- **Exercise directions**: The entries below hold a line with "Instruction: Confirm the" and a line with "Uncheck the Aktiv checkbox". Return those lines and all that lie between them, exactly and only.

(Stored data entries)
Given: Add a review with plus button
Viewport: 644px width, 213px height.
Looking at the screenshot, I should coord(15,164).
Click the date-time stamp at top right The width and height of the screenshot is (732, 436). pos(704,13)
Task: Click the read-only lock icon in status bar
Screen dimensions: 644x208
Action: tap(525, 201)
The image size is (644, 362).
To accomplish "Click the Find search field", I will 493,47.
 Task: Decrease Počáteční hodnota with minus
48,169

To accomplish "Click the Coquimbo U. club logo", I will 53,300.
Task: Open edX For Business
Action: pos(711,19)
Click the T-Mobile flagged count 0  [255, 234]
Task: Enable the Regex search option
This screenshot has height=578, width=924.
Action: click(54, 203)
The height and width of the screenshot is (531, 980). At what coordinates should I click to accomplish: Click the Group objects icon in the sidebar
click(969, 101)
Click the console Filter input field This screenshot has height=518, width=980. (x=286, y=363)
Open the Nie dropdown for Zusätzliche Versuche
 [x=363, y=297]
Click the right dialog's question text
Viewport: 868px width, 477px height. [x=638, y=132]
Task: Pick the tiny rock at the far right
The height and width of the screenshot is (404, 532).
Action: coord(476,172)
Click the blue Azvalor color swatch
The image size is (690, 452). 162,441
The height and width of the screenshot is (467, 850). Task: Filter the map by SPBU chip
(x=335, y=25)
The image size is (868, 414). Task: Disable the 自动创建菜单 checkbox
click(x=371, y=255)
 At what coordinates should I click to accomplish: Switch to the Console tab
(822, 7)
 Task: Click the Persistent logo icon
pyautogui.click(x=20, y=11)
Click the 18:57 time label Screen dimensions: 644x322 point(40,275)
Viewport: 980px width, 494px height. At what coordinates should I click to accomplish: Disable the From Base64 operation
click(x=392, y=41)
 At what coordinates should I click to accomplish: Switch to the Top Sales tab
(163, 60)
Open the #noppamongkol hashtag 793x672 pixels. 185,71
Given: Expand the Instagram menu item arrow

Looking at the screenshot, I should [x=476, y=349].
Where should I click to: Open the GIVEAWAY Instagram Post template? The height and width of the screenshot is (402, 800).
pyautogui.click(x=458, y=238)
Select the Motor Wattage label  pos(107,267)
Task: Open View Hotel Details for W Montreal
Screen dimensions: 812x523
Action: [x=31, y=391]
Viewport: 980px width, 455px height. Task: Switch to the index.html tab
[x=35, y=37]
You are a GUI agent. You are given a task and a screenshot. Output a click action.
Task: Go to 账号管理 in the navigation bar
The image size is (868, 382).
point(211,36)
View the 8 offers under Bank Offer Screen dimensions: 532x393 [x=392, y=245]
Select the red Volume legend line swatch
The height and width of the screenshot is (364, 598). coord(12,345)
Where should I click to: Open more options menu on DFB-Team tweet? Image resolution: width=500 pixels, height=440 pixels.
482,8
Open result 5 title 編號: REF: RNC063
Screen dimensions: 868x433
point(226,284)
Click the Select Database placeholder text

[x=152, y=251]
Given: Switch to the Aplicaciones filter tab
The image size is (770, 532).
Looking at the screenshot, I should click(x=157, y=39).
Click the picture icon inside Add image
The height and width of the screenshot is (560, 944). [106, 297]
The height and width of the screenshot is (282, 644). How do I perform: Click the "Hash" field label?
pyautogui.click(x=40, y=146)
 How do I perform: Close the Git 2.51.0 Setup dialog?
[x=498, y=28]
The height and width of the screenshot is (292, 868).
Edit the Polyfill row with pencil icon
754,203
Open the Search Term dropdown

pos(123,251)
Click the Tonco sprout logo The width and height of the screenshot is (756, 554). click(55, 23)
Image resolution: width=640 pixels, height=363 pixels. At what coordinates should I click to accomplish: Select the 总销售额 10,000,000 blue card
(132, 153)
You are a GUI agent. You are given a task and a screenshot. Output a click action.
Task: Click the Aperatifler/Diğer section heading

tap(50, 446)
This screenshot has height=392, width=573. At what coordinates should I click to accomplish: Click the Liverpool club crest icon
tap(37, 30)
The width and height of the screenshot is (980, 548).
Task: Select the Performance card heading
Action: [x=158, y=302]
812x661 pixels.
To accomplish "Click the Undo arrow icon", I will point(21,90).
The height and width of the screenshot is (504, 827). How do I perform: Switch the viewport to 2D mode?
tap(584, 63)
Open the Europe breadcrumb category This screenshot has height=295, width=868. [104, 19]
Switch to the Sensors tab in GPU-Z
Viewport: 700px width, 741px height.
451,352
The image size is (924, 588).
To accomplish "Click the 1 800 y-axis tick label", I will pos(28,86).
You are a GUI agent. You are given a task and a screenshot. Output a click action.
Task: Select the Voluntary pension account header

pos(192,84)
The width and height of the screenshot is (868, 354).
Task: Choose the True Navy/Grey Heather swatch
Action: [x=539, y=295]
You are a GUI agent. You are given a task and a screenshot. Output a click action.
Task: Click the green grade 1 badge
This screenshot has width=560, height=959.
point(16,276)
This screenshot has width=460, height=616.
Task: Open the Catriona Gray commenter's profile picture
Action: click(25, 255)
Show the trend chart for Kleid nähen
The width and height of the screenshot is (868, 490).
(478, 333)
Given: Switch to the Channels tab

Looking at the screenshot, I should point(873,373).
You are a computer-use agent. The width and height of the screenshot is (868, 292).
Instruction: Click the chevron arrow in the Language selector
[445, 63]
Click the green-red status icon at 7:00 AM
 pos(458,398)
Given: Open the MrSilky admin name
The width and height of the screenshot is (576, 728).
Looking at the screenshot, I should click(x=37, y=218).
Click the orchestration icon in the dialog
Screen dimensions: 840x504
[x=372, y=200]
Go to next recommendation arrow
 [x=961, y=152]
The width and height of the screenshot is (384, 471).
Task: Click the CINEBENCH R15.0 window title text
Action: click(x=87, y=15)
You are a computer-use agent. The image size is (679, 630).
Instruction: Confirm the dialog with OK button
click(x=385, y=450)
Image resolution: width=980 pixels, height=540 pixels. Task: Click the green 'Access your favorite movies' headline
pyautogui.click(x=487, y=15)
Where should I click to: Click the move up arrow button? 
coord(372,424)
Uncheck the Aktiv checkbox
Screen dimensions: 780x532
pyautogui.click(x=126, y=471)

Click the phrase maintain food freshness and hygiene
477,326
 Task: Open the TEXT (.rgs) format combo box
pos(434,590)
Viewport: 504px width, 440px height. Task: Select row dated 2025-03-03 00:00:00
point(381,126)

- **Solution to this task**:
Instruction: Confirm the dialog with OK button
click(x=385, y=450)
Image resolution: width=980 pixels, height=540 pixels. Task: Click the green 'Access your favorite movies' headline
pyautogui.click(x=487, y=15)
Where should I click to: Click the move up arrow button? 
coord(372,424)
Uncheck the Aktiv checkbox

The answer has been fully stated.